As part of our Arts Ambassador program Natasha Torres-Garner, Dance Ambassador, created a remarkable duet dance piece that explored the nature of interaction Downtown. Transient Exposition began at the circular walkway at Portage and Main connected to Winnipeg Square, travelled the underground walkways and skywalks and ended at the walkway above the Millennium Library. Many people were fascinated and some were even unnerved by this direct interaction with art in a manner and a place to which they weren’t accustomed, but overall the inventiveness and beauty of the piece really struck a chord with people. You can read a bit about it in Carol Phillip’s op-ed piece that was published in the Winnipeg Free Press.
There’s a lot more, but I have a feeling Peggy would like her blog back.
I will just bullet point a few of the highlights of some of our amazing projects that are ongoing or still to come:
Close Encounters: The Next 500 Years
International Exhibition of Contemporary Indigenous Art
Open until May 8, 2011
Close Encounters is an exhibition focused on presenting Indigenous art from around the world. With venues all over the city, including some amazing work in Manitoba Hydro Place right on Portage Ave, this incredibly important show features the work of a number of renowned Canadian Indigenous artists, complemented by some of the most innovative and engaging work drawn from Indigenous populations across the globe.
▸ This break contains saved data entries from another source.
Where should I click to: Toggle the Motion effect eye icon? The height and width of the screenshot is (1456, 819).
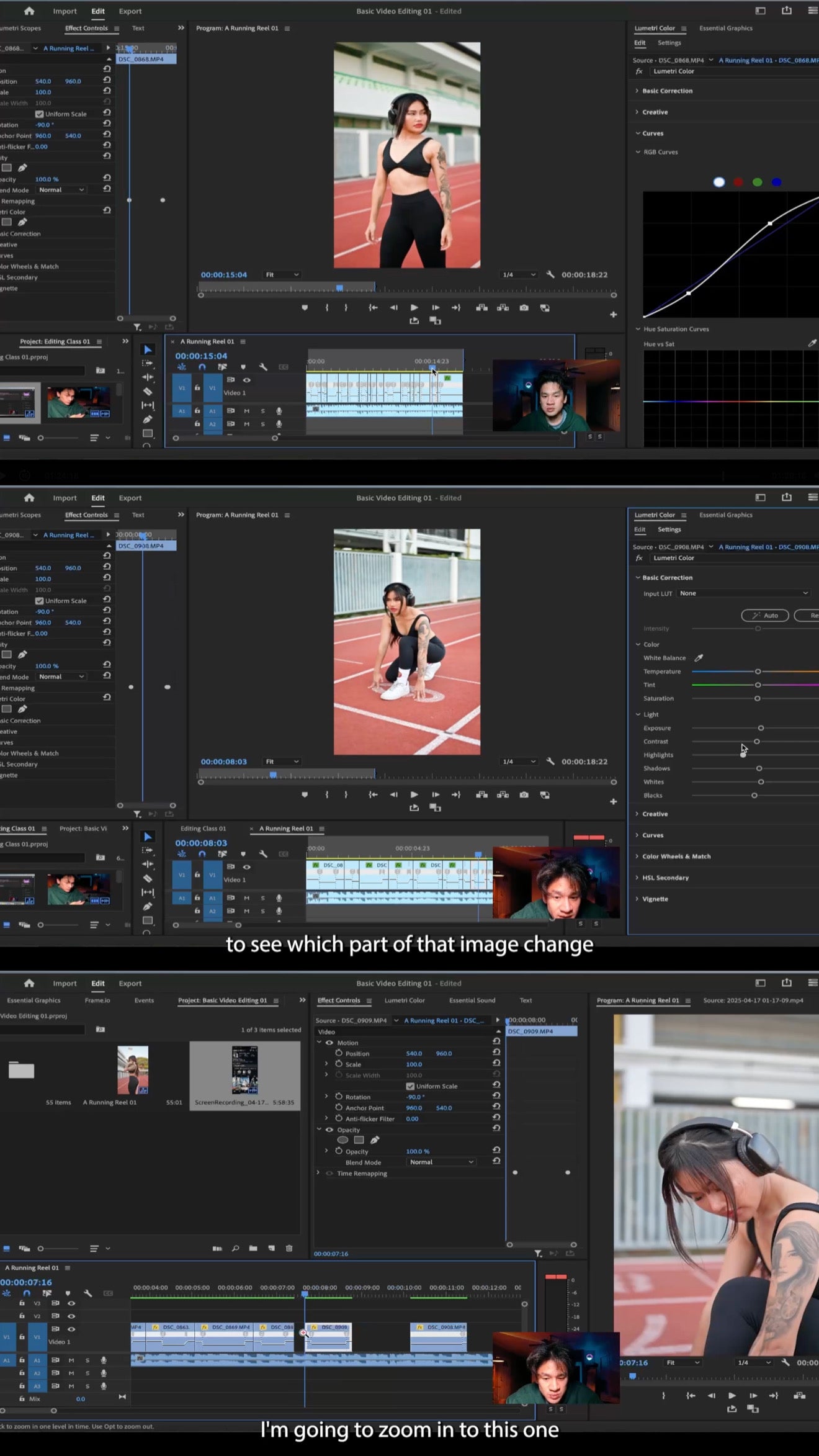(329, 1043)
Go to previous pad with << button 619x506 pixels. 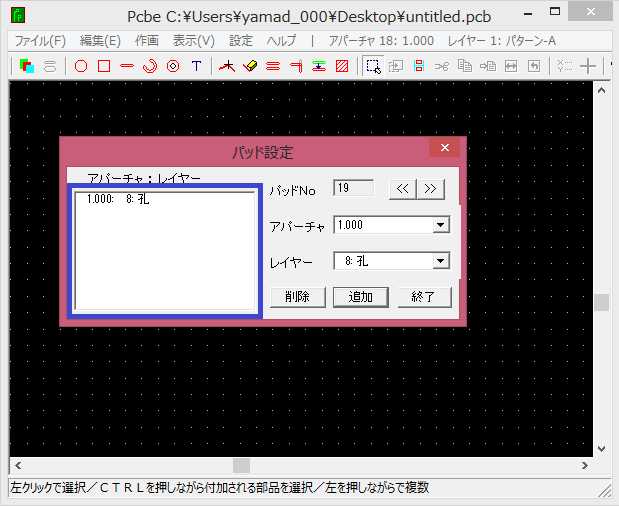(x=402, y=189)
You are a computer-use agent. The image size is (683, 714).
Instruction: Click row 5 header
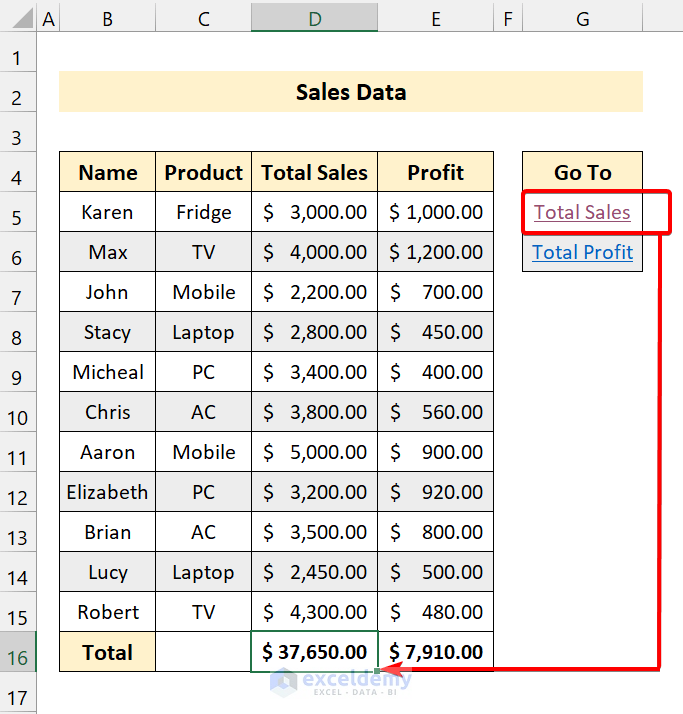pos(18,217)
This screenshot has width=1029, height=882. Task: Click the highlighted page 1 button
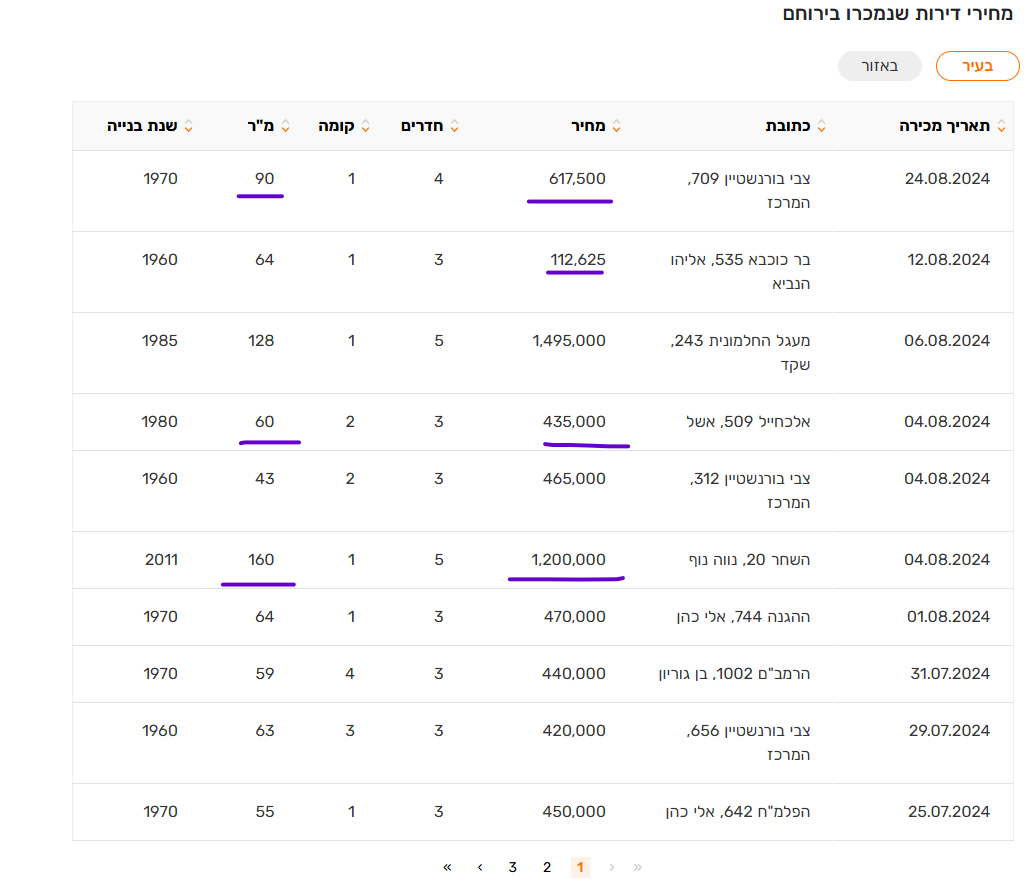coord(580,867)
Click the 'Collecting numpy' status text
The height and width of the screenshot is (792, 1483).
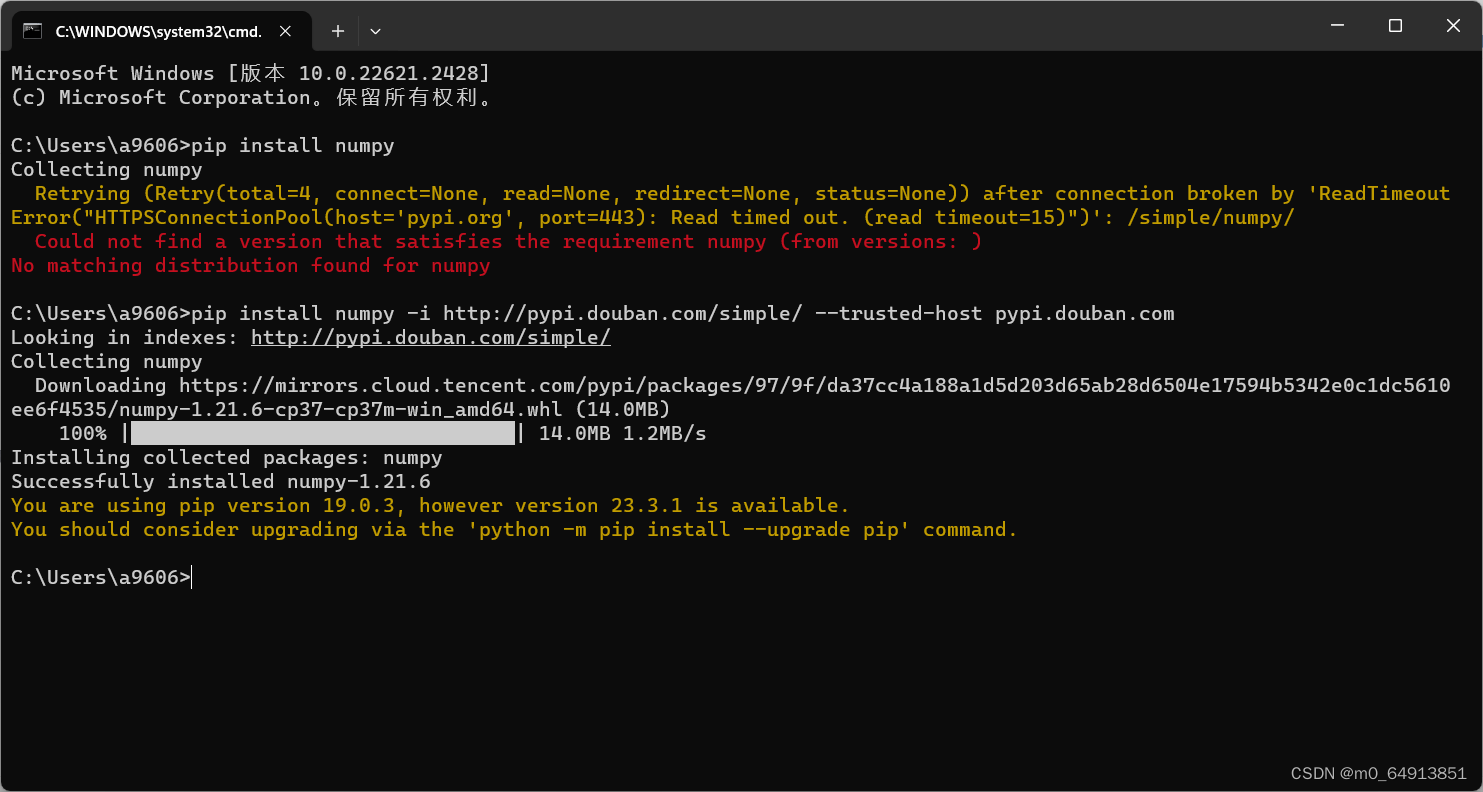click(105, 169)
A Major Public Art Project will be located in the Millennium Library Park and is being funded by the Cultural Capitals program and the Winnipeg Arts Council’s Public Art program. With a total budget of $575,000, this will be the largest public art project in Winnipeg to date. The call-to-artists resulted in both national and international submissions. Once selected and installed, the piece will be a permanent, contemporary artwork using elements of water and light. The piece is slated to be completed in the fall of 2011.
International Cello Festival of Canada
June 15-19, 2011
This cello festival promises to be like no other Canadian festival. WCCC 2010 has teamed up with the Agassiz Music Festival to present the International Cello Festival of Canada 2011. It will be an extraordinary event, with a host of internationally celebrated cellists participating.
Thanks again for letting me blog about our exciting program and what it has meant to Downtown! We hope to see some of these programs continue into the future!